→ **Assigned task**: Taking the line with "Click the bottom line of hamburger icon" as the start, reproduce every line until the records end, exactly and with nothing added.

Content starts

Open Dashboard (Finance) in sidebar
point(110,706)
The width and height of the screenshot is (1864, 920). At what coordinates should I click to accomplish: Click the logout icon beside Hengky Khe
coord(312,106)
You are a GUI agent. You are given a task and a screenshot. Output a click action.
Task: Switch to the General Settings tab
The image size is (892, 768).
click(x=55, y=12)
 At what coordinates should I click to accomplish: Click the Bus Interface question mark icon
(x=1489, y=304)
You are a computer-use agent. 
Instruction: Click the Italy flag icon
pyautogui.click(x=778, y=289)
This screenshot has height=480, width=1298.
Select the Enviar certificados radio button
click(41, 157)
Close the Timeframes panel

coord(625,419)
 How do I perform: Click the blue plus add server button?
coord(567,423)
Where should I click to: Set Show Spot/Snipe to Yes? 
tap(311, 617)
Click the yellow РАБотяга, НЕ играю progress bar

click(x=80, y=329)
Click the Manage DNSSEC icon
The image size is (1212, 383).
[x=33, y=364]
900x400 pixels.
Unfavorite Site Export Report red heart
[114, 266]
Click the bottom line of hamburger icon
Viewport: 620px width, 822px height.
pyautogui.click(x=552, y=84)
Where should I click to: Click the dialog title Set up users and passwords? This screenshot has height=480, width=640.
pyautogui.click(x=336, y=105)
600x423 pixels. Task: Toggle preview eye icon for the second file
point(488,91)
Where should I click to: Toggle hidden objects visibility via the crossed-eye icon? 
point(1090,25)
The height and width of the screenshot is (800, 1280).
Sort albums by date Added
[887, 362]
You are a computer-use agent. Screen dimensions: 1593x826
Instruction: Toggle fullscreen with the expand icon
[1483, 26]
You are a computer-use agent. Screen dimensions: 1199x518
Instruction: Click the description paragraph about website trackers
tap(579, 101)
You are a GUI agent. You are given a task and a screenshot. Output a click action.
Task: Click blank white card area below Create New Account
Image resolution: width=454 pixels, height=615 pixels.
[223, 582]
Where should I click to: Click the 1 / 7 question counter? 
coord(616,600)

Content ends

→ **Exercise response**:
Click the bottom line of hamburger icon
Viewport: 620px width, 822px height.
pyautogui.click(x=552, y=84)
Where should I click to: Click the dialog title Set up users and passwords? This screenshot has height=480, width=640.
pyautogui.click(x=336, y=105)
600x423 pixels. Task: Toggle preview eye icon for the second file
point(488,91)
Where should I click to: Toggle hidden objects visibility via the crossed-eye icon? 
point(1090,25)
The height and width of the screenshot is (800, 1280).
Sort albums by date Added
[887, 362]
You are a computer-use agent. Screen dimensions: 1593x826
Instruction: Toggle fullscreen with the expand icon
[1483, 26]
You are a computer-use agent. Screen dimensions: 1199x518
Instruction: Click the description paragraph about website trackers
tap(579, 101)
You are a GUI agent. You are given a task and a screenshot. Output a click action.
Task: Click blank white card area below Create New Account
Image resolution: width=454 pixels, height=615 pixels.
[223, 582]
Where should I click to: Click the 1 / 7 question counter? 
coord(616,600)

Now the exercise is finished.